Deleting Null Values in data analysis Python I have recently been looking through an Ipython notebook that analyzes the Iris dataset. At one point in the notebook I read the following:

I'm confused about this statement. Why would delteing these 5 rows bias our results, and how would mean imputation help with this?
Thanks
 A: It could bias the analysis in the sense that the other columns (which are not null) would be taken away from statistics, since all the rows would be deleted.
Since it is clear that the NaN entries affect all Iris-Setosa rows, it would make no sense to sacrifice all the other columns because one of the does not apply for this qualitative class. A better approach is to change all NaN entries for Iris-Setosa rows with the mean for that column (a.k.a Mean Inputation), which has the consequence of not changing the mean for that column, preserving the statistic for the other rows.
A: If missingness depends on the unobserved missing values, then just deleting such records tends to obscure important information (imagine that only records without a perfect correlation between variables have missings, then a correlation will look stronger without these values).
Mean imputation is generally a terrible idea and should not be used. Better alternatives include things like multiple imputation, taking values from records that are somehow similar etc., which of course makes assumptions, but at least those are more plausible than the incredibly strong and implausible assumptions you would require for deleting the records or mean imputation to be valid approaches. 
A: As stated in the cited text, all of the missing values belong to the same column for the same  class, Iris Setosa.
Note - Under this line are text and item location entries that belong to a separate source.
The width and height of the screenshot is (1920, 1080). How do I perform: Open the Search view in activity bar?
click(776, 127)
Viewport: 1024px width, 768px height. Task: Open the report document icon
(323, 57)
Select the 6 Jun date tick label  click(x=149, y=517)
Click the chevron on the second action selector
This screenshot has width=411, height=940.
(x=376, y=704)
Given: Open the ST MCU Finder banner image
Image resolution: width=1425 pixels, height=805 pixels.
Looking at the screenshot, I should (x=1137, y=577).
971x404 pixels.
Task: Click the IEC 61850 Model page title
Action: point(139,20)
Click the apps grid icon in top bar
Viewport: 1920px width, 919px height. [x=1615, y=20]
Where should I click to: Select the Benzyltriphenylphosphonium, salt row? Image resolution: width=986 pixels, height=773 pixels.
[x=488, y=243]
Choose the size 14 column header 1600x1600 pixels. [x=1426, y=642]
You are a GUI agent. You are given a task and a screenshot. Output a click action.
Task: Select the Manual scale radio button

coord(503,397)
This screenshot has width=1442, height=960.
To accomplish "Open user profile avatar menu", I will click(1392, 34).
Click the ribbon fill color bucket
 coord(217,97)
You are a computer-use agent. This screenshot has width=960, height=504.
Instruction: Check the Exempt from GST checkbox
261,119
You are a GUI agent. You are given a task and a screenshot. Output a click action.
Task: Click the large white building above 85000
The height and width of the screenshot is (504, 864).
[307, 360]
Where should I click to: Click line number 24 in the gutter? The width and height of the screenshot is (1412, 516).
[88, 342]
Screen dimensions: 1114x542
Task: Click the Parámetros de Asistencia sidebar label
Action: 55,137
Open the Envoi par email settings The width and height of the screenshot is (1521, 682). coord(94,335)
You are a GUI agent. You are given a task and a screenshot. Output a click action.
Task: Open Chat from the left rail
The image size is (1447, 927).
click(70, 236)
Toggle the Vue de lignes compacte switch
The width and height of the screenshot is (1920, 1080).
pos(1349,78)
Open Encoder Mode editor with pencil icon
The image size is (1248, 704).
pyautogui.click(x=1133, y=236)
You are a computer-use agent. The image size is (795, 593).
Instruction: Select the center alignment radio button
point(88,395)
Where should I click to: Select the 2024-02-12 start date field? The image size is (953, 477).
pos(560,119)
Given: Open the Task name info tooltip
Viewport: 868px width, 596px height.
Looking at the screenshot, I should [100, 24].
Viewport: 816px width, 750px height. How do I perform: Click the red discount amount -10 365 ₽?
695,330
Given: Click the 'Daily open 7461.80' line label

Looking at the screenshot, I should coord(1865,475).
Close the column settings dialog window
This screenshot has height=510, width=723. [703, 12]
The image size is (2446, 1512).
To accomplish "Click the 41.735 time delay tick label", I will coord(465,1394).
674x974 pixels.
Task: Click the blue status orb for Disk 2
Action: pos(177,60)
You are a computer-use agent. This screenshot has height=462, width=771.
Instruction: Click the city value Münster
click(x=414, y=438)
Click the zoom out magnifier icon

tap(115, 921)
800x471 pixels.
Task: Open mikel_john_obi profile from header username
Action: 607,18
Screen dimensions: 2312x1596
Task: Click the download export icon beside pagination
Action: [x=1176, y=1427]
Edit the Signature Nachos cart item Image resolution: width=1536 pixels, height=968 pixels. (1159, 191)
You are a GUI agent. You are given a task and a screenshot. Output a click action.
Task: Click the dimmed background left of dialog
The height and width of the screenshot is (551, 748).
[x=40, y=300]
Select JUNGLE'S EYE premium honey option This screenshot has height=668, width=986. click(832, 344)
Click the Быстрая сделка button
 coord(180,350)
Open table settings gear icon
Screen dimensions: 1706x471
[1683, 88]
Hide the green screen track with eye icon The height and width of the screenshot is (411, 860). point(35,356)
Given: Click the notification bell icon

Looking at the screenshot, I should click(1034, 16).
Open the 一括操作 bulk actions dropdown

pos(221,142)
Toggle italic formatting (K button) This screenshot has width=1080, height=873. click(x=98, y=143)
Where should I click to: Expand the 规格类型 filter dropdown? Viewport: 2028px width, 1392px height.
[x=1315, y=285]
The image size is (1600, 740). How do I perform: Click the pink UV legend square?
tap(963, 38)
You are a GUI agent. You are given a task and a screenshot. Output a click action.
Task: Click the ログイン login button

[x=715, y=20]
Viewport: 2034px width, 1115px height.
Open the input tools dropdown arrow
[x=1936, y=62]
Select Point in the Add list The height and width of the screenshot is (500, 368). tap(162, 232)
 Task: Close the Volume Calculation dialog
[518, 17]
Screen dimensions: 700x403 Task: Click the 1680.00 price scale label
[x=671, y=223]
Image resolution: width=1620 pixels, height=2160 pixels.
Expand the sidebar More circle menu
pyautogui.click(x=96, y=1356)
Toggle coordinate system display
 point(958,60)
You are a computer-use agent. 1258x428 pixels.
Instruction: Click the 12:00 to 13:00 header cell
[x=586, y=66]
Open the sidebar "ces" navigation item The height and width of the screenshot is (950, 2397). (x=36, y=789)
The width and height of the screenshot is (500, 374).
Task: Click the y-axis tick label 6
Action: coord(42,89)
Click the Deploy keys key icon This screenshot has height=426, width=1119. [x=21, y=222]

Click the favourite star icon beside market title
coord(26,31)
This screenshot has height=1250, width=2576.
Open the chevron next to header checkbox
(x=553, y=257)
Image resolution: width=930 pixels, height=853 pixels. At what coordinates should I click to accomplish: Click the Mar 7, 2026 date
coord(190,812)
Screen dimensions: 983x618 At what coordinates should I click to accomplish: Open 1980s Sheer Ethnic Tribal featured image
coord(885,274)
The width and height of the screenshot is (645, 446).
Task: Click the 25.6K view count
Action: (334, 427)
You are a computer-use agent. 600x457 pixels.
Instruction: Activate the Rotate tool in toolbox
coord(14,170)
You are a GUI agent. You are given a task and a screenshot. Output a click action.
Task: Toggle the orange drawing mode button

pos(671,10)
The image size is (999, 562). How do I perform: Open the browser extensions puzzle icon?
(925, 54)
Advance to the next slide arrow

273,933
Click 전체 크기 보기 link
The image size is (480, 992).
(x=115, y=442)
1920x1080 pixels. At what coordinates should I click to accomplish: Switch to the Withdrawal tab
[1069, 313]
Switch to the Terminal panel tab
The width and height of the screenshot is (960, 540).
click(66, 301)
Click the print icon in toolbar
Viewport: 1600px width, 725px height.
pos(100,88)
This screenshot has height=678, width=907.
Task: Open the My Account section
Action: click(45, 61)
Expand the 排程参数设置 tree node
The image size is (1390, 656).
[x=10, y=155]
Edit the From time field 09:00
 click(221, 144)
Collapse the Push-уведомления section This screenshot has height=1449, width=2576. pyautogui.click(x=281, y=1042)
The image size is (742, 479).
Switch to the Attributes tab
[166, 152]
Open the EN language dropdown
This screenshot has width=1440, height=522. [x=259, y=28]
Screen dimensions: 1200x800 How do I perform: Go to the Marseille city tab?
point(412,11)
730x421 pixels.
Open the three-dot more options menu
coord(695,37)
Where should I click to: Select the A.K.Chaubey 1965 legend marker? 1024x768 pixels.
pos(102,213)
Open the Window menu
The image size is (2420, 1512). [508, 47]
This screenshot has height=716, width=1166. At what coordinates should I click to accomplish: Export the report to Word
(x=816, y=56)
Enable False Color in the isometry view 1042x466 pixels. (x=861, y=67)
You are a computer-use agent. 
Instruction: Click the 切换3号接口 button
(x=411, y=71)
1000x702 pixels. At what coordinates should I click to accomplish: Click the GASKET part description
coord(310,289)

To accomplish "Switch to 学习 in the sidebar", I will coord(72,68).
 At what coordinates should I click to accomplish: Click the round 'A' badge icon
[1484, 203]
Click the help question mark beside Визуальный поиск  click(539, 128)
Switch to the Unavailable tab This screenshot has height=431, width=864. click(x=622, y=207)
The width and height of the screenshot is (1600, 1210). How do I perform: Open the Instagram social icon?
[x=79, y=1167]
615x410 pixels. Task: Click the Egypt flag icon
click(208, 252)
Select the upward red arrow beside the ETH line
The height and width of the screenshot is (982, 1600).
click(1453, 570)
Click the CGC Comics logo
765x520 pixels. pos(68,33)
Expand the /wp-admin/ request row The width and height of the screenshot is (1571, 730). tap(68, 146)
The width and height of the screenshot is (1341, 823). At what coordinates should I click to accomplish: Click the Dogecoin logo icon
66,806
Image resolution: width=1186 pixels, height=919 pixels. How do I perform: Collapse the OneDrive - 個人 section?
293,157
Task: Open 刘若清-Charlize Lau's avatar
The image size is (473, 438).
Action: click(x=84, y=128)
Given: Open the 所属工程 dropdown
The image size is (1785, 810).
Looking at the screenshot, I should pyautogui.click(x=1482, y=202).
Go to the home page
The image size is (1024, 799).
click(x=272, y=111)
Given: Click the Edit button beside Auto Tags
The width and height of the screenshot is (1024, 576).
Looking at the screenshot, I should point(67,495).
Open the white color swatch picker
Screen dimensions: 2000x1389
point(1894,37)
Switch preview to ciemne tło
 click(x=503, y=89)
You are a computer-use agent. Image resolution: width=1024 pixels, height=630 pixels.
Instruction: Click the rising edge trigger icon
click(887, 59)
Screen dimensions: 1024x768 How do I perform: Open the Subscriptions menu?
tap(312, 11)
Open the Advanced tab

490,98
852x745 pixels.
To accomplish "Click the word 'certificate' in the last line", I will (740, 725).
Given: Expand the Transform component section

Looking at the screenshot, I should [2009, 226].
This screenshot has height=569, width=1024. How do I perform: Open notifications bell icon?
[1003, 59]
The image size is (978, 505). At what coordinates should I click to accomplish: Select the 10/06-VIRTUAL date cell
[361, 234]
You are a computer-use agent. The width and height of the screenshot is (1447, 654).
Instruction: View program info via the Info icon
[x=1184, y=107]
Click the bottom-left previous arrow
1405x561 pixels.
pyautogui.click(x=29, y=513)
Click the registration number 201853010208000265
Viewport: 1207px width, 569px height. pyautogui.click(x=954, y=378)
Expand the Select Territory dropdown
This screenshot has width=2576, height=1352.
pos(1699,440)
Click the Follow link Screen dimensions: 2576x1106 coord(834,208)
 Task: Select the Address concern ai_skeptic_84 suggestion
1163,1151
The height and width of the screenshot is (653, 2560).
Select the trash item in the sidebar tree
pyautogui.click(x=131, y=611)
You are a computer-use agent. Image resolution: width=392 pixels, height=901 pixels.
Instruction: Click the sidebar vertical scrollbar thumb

This hints at a possible systematic error in the data collection/entry method, which could mean that even more of these values are missing.
Why would deleting these rows bias our results?
If we just outright delete these data points, we're throwing away information. Because these values all belong to the same class, tossing these rows away could result in a class imbalance problem. Additionally, we lose the information about the Iris Setosa class provided by the other columns. Furthermore, the fact that this error appears systematically propagated could prove useful in analysis.
How would mean imputation help with this?
Imputing these values using the mean value for the class ameliorates the above listed issues: we maintain the information provided by the other columns and don't upset the class balance of the dataset.
Mean imputation also provides some other benefits:


*

*The sample mean for that class response is left unchanged.

*It's easy.

*The sample size remains the same.
However, it should be noted that mean imputation reduces measures of dispersion in the dataset, and is not ideal for multivariate problems; much better imputation solutions exist.